Last month, on September 6th, the Catalonian Parliament voted in favour of the Law on the Referendum on Self-determination (Ley del Referéndum de Autodeterminación Vinculante sobre la Independencia de Cataluña). The decision was voted for by Together for Yes (Junts pel Sí), a coalition of parties in favour of independence, and the Popular Unity Candidacy (Candidatura d’Unitat Popular). During the vote, traditional parties such as Ciudadanos and the PPC, a right-wing party, left the chamber in protest against the referendum due to its underlying illegalities. The next day, the Constitutional Court of Spain reunited to decide whether the law passed by the Catalonian Parliament was in fact constitutional or not. Ultimately, the latter was deemed, for a number of reasons stemming from different holdings of the Court throughout the years. Here are some essential legal examples of these holdings which explain why the actions of the Catalonian Parliament were illegal.
“On September 6th, the Catalonian Parliament voted in favour of the law on the referendum of self-determination”
Catalonia Statute of 2006 – Majority & Sovereignty
The 2006 Statute, which regulates the powers of the region and how these powers are organized, was voted for by the Spanish Congress and then executed by the Government of Catalonia. In this statute, it is stated within Article 222 (B) that “the approval of reform requires the favourable vote of two-thirds of the members of Parliament, submission to and consultation with the Cortes Generales, ratification by the Cortes Generales by means of an organic act, and approval in a referendum by the Catalan electorate”. Therefore the Catalonian Parliament, counting 135 MPs, would actually have needed a total of 90 MPs to pass this bill. However, it was instead passed with a mere 75 votes in favour of it. This failure to comply with its own laws therefore sets Catalonia’s credibility for becoming independent very low.
The Spanish Constitution also establishes that national sovereignty resides in the “Spanish people”. When passing a bill stating that sovereignty instead resides in the Catalonian people, as found within Article 2 of Law on the Referendum of Self-determination, the Catalonian Parliament was actually in complete violation of Section 2 (2) of the Spanish Constitution, and defying one of the fundamental principles it was built upon.
The constitution of a country is the fundamental law which organizes the government, sets different powers and establishes the basic freedoms of every citizen — no piece of legislation is above it. However the Law on the Referendum in Article 3(2) states that this law prevails “on any other that may come into conflict with it”. A law cannot decide by itself that it will prevail over other laws and cannot contradict the constitution when calling for a referendum. So in the minds of constitutionalists, this action could even be considered tyrannical.

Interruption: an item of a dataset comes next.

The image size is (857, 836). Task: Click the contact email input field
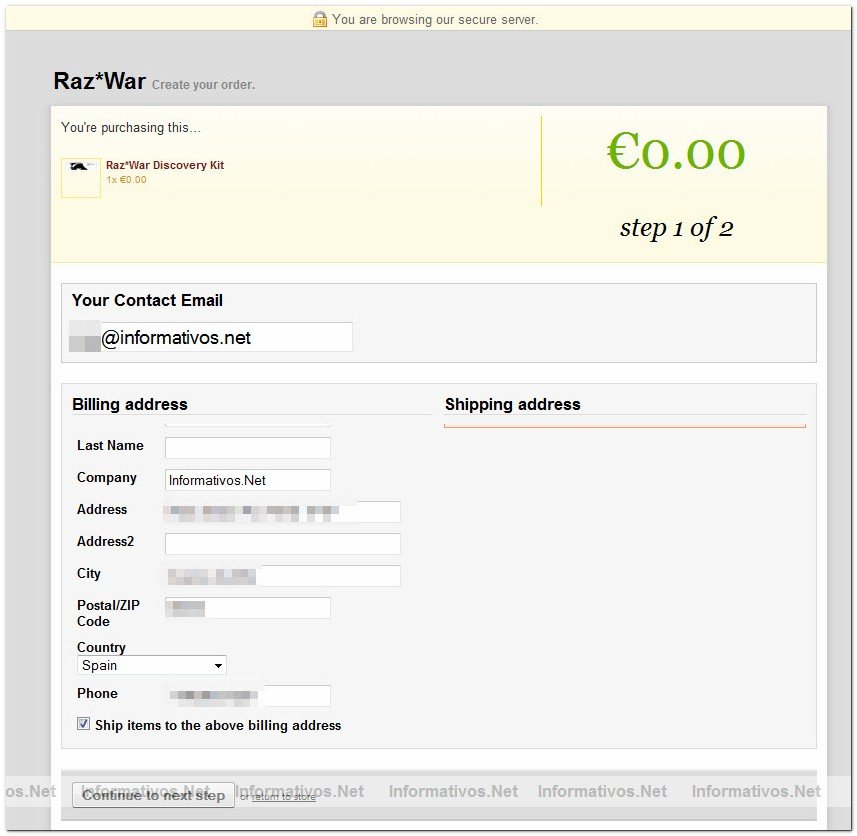point(212,338)

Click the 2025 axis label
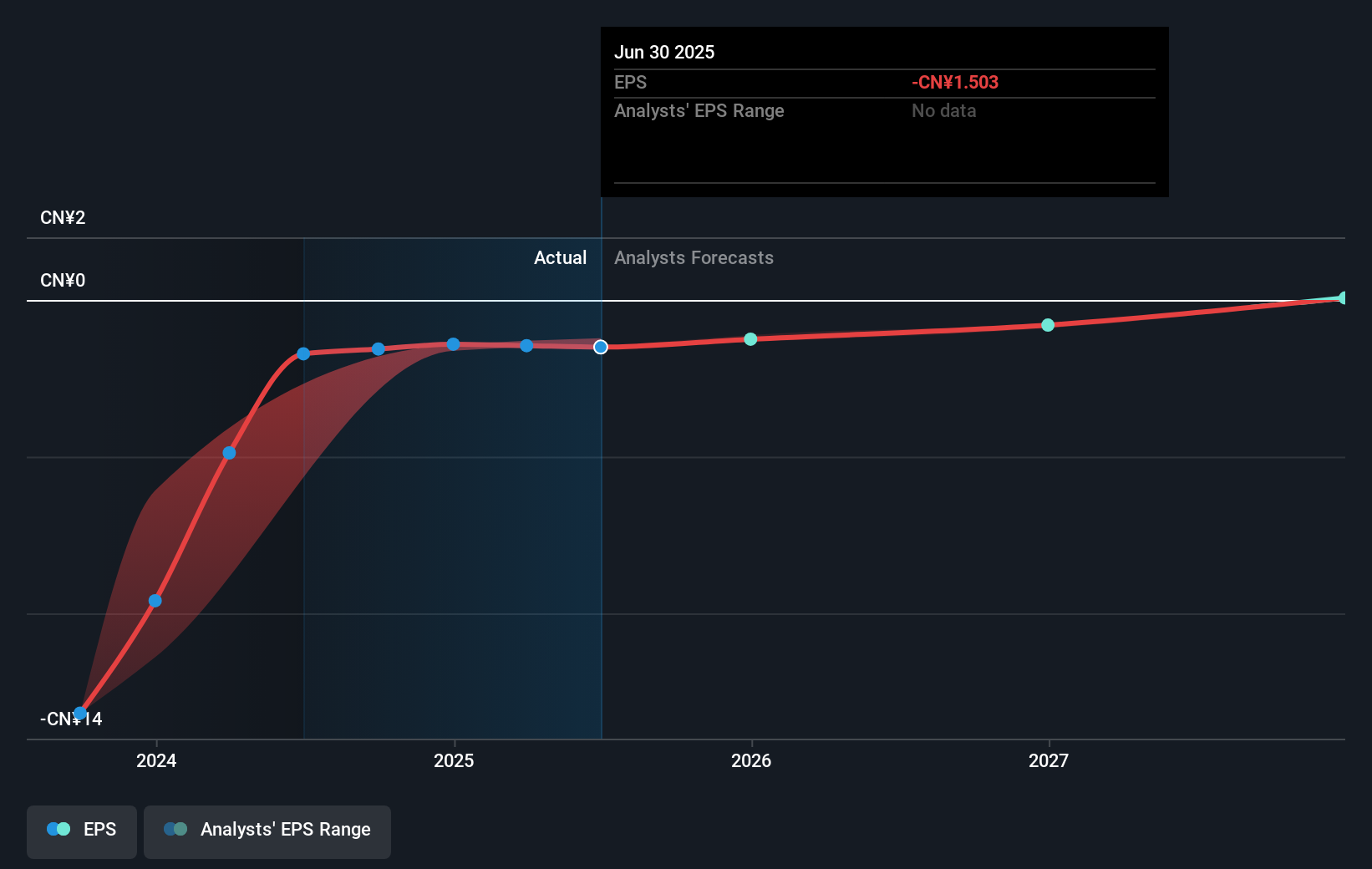454,761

The Power to Call a Referendum
Just in the next article, the legislation calls for the Catalonian people to vote on independence. The autonomous Parliament here is implementing a referendum by itself, however section 92 of the Spanish Constitution states: “The referendum shall be called by the King on the President of the Government’s proposal after previous authorization by the Congress”. Therefore, Article 4 violates the way a referendum should be called for by giving the power to the autonomous Parliament instead of the Monarchy.
On October 1st, the Catalonian Government held the referendum regardless of the fact it had been declared illegal by the highest court in Spain. The consequences of such an illegality can be very grave and put both the autonomous region and Spain in serious instability. Catalonia’s leaders seemingly believe everything had been done properly which is, in fact, not the case when looking at these pivotal examples. As Charles Montesquieu put it: “There is no crueler tyranny than that which is exerted under the shadow of the law and with the colours of justice.” History teaches us that when a region establishes itself outside the law, it puts the whole country at a tipping point.

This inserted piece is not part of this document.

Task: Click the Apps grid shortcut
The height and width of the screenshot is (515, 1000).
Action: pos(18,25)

“”There is no crueler tyranny than that which is exerted under the shadow of the law and with the colours of justice.”
After the referendum, Catalan’s President Carles Puigdemont stated that the “Yes” had won and that independence would be declared soon. Mariano Rajoy, the Prime Minister of the Spanish Government, gave him a few days to say officially if he had declared independence or not. The Catalonian Parliament then voted to implement the independence a few weeks after the referendum. In such circumstances, the central Government was forced to trigger Article 155 of the Constitution, which gives Madrid the power to remove the autonomy of a region if it does not comply with its obligations. Such actions, though necessary, puts Spain in a deep crisis, with risks of riots in the streets of Catalonia. As the world watches the events unfold, Spain faces one of its biggest crisis since democracy was restored 40 years ago.